Collected data entries:

• • • • •

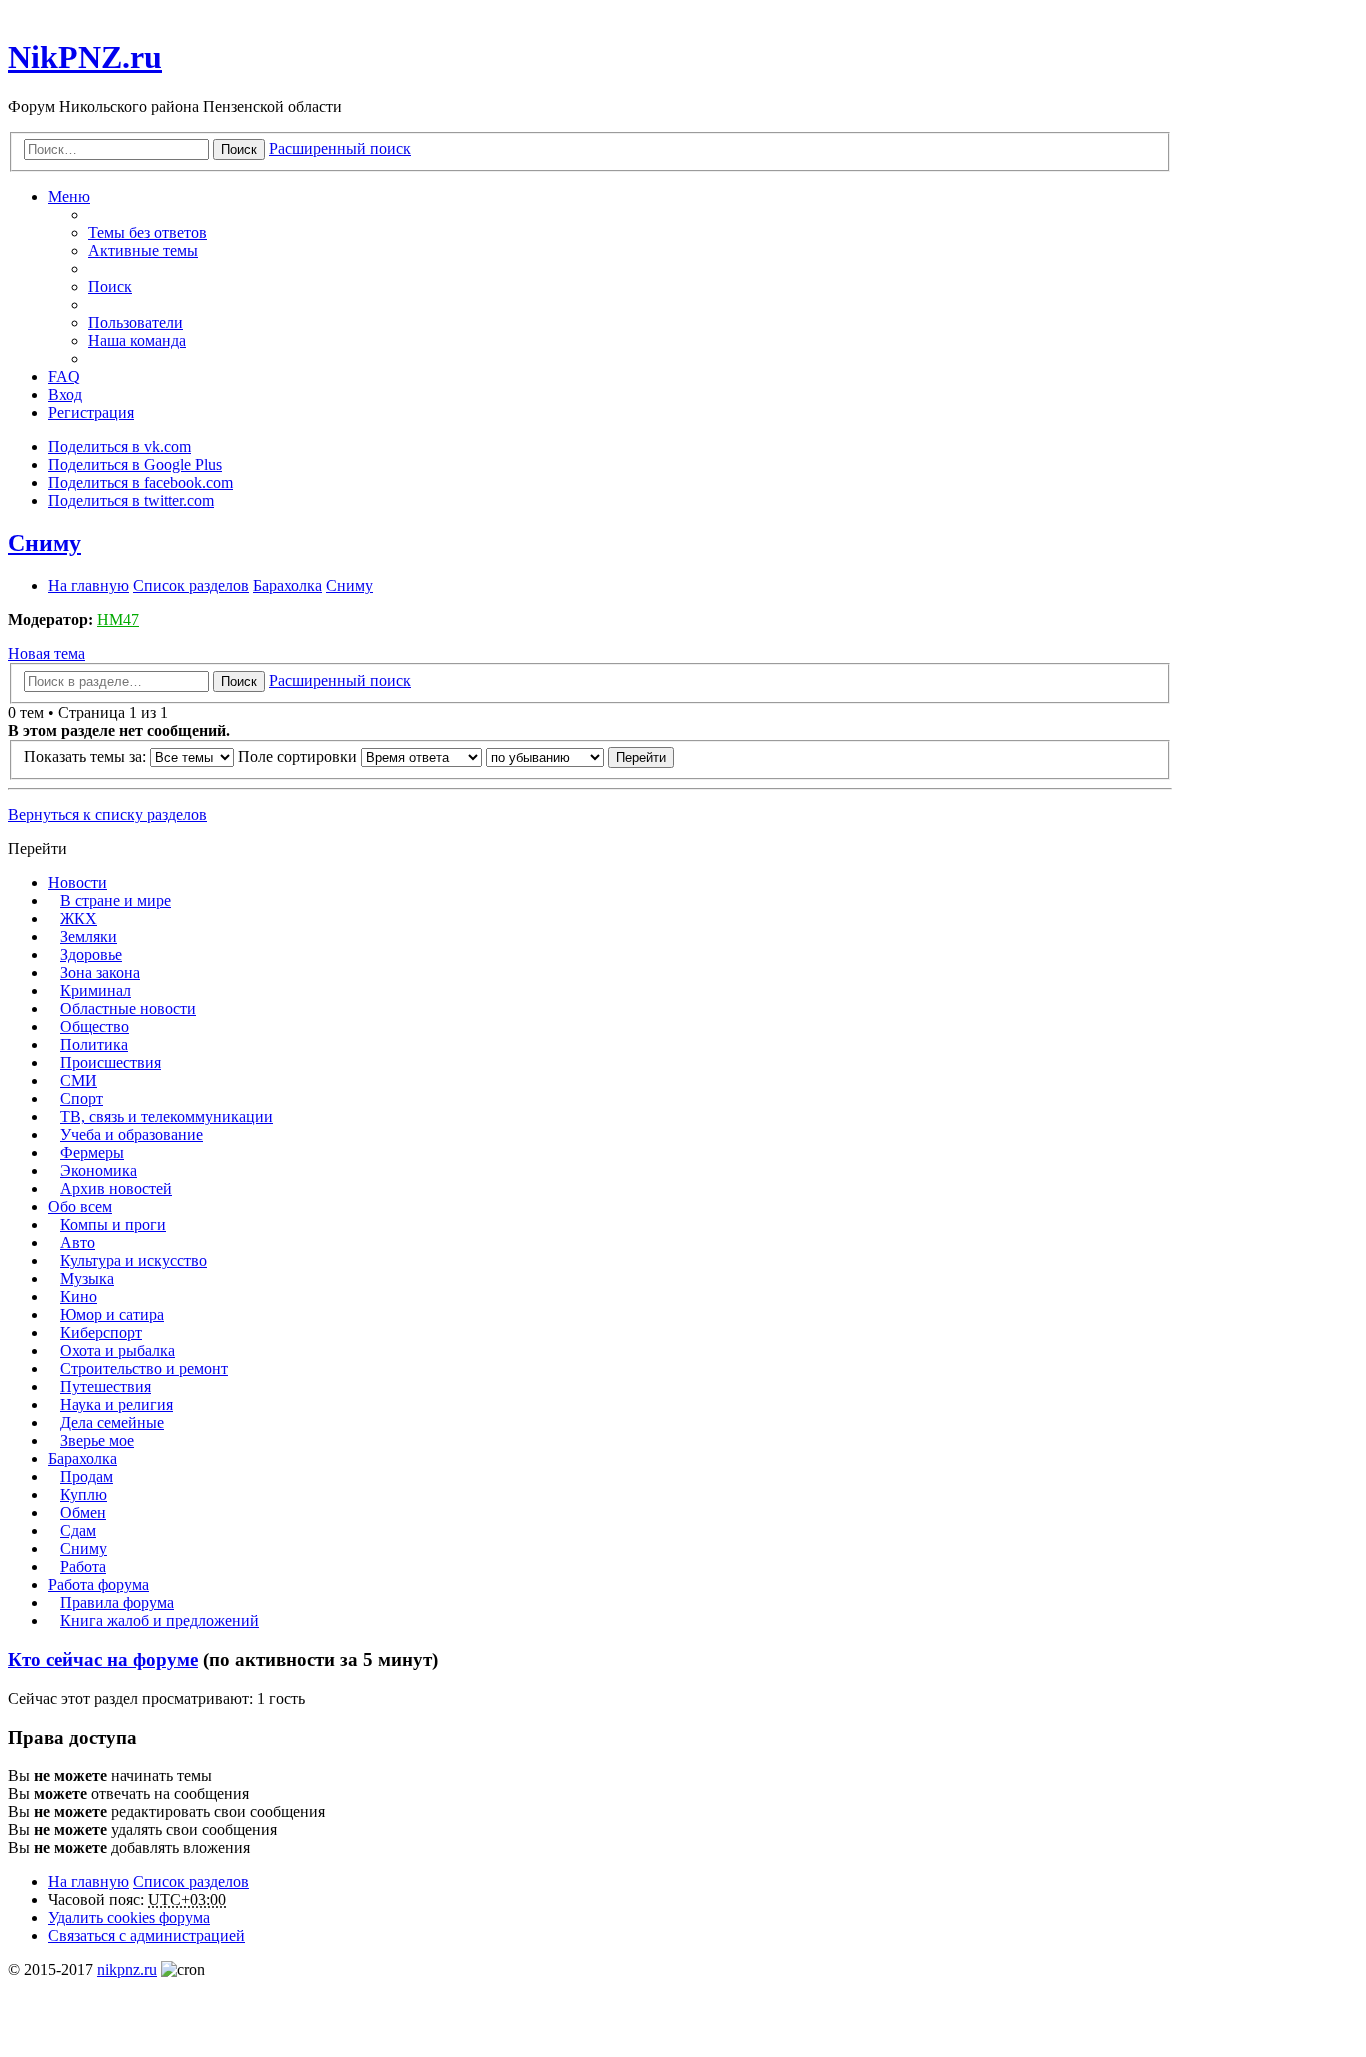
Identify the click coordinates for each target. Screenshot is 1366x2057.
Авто (77, 1242)
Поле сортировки (299, 756)
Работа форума (98, 1584)
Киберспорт (101, 1332)
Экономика (98, 1170)
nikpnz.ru (127, 1969)
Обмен (83, 1512)
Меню (69, 196)
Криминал (95, 990)
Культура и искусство (133, 1260)
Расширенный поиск (340, 148)
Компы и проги (113, 1224)
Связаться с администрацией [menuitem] (146, 1935)
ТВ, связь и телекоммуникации (166, 1116)
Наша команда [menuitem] (137, 340)
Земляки (88, 936)
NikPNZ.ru (85, 57)
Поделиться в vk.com (119, 446)
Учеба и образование (131, 1134)
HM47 (118, 619)
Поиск (239, 149)
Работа (83, 1566)
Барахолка (82, 1458)
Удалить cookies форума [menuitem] (129, 1917)
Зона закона (100, 972)
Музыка (87, 1278)
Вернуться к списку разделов (107, 814)
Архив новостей (116, 1188)
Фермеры (92, 1152)
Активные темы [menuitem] (143, 250)
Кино (78, 1296)
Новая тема (46, 653)
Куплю (83, 1494)
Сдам (78, 1530)
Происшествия (110, 1062)
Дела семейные (112, 1422)
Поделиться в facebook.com (140, 482)
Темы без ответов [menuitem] (147, 232)
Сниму (44, 543)
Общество (94, 1026)
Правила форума (117, 1602)
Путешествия (105, 1386)
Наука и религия (116, 1404)
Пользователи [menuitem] (135, 322)
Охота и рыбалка (117, 1350)
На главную (88, 1881)
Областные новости (128, 1008)
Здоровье (91, 954)
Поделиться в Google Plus (135, 464)
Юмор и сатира (112, 1314)
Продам (86, 1476)
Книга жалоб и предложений (159, 1620)
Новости (77, 882)
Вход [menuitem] (65, 394)
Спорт (81, 1098)
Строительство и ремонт (144, 1368)
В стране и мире (115, 900)
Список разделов (191, 1881)
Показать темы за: (87, 756)
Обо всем (80, 1206)
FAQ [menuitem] (64, 376)
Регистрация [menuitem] (91, 412)
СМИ (78, 1080)
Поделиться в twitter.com (131, 500)
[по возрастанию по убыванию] (545, 756)
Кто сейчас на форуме (103, 1659)
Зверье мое (97, 1440)
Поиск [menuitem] (110, 286)
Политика (94, 1044)
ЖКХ (78, 918)
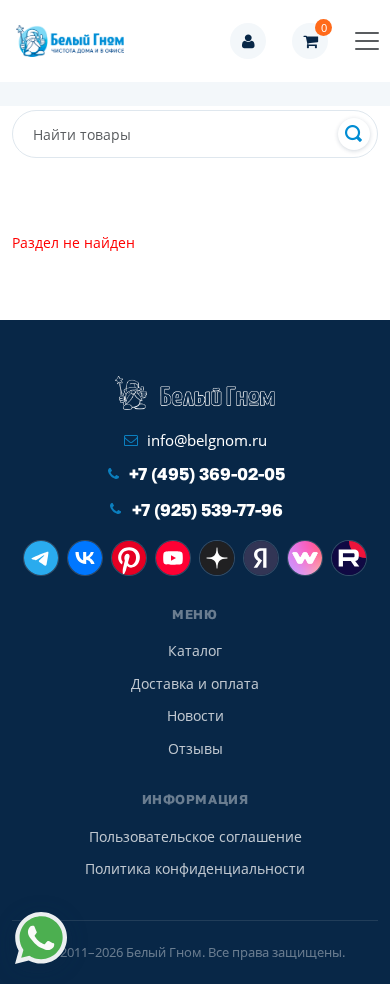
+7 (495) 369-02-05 (207, 473)
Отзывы (195, 748)
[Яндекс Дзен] (217, 558)
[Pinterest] (129, 558)
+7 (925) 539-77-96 (207, 509)
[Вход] (248, 41)
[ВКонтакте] (85, 558)
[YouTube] (173, 558)
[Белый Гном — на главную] (76, 41)
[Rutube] (349, 558)
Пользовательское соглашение (195, 836)
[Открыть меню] (367, 41)
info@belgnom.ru (207, 440)
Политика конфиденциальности (195, 868)
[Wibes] (305, 558)
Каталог (195, 650)
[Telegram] (41, 558)
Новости (195, 715)
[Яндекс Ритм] (261, 558)
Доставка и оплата (195, 683)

• • • • •

--- WHAT IS NEEDED ---
The full data, repeated exactly and stripped of its pictures, is the expected answer.

--- WRITTEN SOLUTION ---
Identify the click coordinates for each target. Screenshot is 1366x2057.
Авто (77, 1242)
Поле сортировки (299, 756)
Работа форума (98, 1584)
Киберспорт (101, 1332)
Экономика (98, 1170)
nikpnz.ru (127, 1969)
Обмен (83, 1512)
Меню (69, 196)
Криминал (95, 990)
Культура и искусство (133, 1260)
Расширенный поиск (340, 148)
Компы и проги (113, 1224)
Связаться с администрацией [menuitem] (146, 1935)
ТВ, связь и телекоммуникации (166, 1116)
Наша команда [menuitem] (137, 340)
Земляки (88, 936)
NikPNZ.ru (85, 57)
Поделиться в vk.com (119, 446)
Учеба и образование (131, 1134)
HM47 (118, 619)
Поиск (239, 149)
Работа (83, 1566)
Барахолка (82, 1458)
Удалить cookies форума [menuitem] (129, 1917)
Зона закона (100, 972)
Музыка (87, 1278)
Вернуться к списку разделов (107, 814)
Архив новостей (116, 1188)
Фермеры (92, 1152)
Активные темы [menuitem] (143, 250)
Кино (78, 1296)
Новая тема (46, 653)
Куплю (83, 1494)
Сдам (78, 1530)
Происшествия (110, 1062)
Дела семейные (112, 1422)
Поделиться в facebook.com (140, 482)
Темы без ответов [menuitem] (147, 232)
Сниму (44, 543)
Общество (94, 1026)
Правила форума (117, 1602)
Путешествия (105, 1386)
Наука и религия (116, 1404)
Пользователи [menuitem] (135, 322)
Охота и рыбалка (117, 1350)
На главную (88, 1881)
Областные новости (128, 1008)
Здоровье (91, 954)
Поделиться в Google Plus (135, 464)
Юмор и сатира (112, 1314)
Продам (86, 1476)
Книга жалоб и предложений (159, 1620)
Новости (77, 882)
Вход [menuitem] (65, 394)
Спорт (81, 1098)
Строительство и ремонт (144, 1368)
В стране и мире (115, 900)
Список разделов (191, 1881)
Показать темы за: (87, 756)
Обо всем (80, 1206)
FAQ [menuitem] (64, 376)
Регистрация [menuitem] (91, 412)
СМИ (78, 1080)
Поделиться в twitter.com (131, 500)
[по возрастанию по убыванию] (545, 756)
Кто сейчас на форуме (103, 1659)
Зверье мое (97, 1440)
Поиск [menuitem] (110, 286)
Политика (94, 1044)
ЖКХ (78, 918)
+7 (495) 369-02-05 (207, 473)
Отзывы (195, 748)
[Яндекс Дзен] (217, 558)
[Pinterest] (129, 558)
+7 (925) 539-77-96 (207, 509)
[Вход] (248, 41)
[ВКонтакте] (85, 558)
[YouTube] (173, 558)
[Белый Гном — на главную] (76, 41)
[Rutube] (349, 558)
Пользовательское соглашение (195, 836)
[Открыть меню] (367, 41)
info@belgnom.ru (207, 440)
Политика конфиденциальности (195, 868)
[Wibes] (305, 558)
Каталог (195, 650)
[Telegram] (41, 558)
Новости (195, 715)
[Яндекс Ритм] (261, 558)
Доставка и оплата (195, 683)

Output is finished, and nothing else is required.